白いハートの観察者
結月の美容アカウントに、白いハートだけを残す匿名の観察者がいた。
結月はフォロワー十二万人の美容系インフルエンサーで、私は大学時代から撮影を手伝っている。彼女が有名になるほど、私まで選ばれた側にいる気がした。だから撮影日の服装も、肌の手入れも、結月に言われたとおり整えた。
最初は絵文字一つだった。やがて〈その腕、本当にあなたの?〉〈鎖骨のほくろが昨日と違う〉と書くようになった。結月は「怖い」と言いながら、私の前でしかコメント欄を開かなかった。
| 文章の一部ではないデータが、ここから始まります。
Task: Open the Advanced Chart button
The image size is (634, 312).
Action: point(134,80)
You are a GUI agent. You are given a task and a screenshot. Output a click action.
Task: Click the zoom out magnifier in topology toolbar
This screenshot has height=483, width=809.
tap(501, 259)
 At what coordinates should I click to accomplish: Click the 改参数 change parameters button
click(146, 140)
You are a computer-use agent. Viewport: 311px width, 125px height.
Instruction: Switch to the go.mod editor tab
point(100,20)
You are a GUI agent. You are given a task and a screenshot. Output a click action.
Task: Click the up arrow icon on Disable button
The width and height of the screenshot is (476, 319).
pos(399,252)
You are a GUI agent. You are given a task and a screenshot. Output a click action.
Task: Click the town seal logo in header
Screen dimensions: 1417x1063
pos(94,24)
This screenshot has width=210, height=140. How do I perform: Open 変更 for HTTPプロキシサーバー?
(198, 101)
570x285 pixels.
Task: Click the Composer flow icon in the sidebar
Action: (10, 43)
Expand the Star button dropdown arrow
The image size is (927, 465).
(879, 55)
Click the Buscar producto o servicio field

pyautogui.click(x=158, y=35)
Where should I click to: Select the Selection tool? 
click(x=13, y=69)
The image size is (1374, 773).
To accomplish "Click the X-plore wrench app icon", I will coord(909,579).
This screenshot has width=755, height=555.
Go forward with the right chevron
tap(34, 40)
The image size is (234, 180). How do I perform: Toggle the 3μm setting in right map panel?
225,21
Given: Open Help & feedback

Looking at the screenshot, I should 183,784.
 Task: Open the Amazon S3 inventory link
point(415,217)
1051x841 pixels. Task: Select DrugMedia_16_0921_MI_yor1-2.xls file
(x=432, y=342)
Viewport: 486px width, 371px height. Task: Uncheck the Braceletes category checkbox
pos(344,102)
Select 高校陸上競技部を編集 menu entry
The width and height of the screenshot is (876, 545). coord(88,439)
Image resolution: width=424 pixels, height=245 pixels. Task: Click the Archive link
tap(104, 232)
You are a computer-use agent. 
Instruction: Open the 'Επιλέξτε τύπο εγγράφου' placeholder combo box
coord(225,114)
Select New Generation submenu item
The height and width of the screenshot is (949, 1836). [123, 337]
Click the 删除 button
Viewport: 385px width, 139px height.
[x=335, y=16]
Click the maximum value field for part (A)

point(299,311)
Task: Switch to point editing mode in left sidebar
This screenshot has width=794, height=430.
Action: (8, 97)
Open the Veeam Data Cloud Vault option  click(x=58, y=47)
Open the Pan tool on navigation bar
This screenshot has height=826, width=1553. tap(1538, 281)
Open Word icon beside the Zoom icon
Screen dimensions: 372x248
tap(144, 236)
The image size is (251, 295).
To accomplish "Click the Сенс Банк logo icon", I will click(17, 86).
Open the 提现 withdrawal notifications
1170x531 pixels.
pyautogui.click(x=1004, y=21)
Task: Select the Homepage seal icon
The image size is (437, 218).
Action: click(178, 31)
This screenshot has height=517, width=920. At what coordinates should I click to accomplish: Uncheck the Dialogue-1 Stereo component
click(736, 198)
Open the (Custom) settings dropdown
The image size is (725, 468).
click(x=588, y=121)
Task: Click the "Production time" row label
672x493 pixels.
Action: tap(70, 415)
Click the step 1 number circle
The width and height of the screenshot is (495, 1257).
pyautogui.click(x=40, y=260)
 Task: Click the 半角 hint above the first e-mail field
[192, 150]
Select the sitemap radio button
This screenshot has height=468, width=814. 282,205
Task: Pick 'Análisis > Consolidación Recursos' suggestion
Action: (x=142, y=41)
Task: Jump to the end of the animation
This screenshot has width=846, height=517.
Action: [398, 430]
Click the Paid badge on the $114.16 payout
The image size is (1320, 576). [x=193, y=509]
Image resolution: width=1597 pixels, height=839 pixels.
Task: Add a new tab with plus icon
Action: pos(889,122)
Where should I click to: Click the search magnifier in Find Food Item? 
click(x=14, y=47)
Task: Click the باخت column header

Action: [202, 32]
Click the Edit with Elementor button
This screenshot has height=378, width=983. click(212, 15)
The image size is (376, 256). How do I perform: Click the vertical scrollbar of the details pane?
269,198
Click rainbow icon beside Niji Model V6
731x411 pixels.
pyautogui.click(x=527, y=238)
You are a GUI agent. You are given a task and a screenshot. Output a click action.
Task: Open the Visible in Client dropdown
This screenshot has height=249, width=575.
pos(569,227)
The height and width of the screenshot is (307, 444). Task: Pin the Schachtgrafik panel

私は毎回通報した。撮影にも付き添った。観察者が〈左手の傷は誰のもの〉と書いた日は、結月が私の手首へコンシーラーを塗ってくれた。傷を隠す親切だと思ったが、撮影が終わると彼女は塗った場所だけ接写した。
「奈津、そこに立って。光の具合を見たいだけ」
結月は私を窓辺に立たせ、顔を外して肩や脚を何枚も撮った。集合写真だけは頑として嫌がった。身元を守るためだという。観察者がいる以上、当然だと思った。
白いハートは執拗だった。投稿された写真の端に線を引き、〈昨日の人と同じ傷〉〈また借りた〉と書く。結月は泣き、私は彼女のスマホから反論した。
〈加工は表現です。女性を監視するのはやめてください〉
翌日、観察者から私へ、クラウドの共有リンクが届いた。
開くと「素材」というフォルダがあった。見知らぬ女性たちの腕、髪、腰。結月の投稿と重なる部分に印がついている。その中に「NATSU」と名づけられたフォルダがあり、私の肩、私の膝、私の指が、日付順に保存されていた。
「似合うから撮らせて」は、褒め言葉ではなかった。
結月は悪びれず、「顔は使ってないよ」と言った。
「奈津は写真映えするし、私がきれいにしてあげたんだから、損してないでしょ」
観察者は、以前同じように体の一部を使われたモデルだった。白いハートは警告の印だった。彼女は通報されるたび名義を変え、それでも結月の写真に借り物の輪郭を付け続けていた。
私は結月のアカウントを閉じようとした。けれどパスワードは変えられ、次の投稿が予約済みになっていた。
白いハートが囲んでいたのは、私の左肩にしかない小さなほくろだった。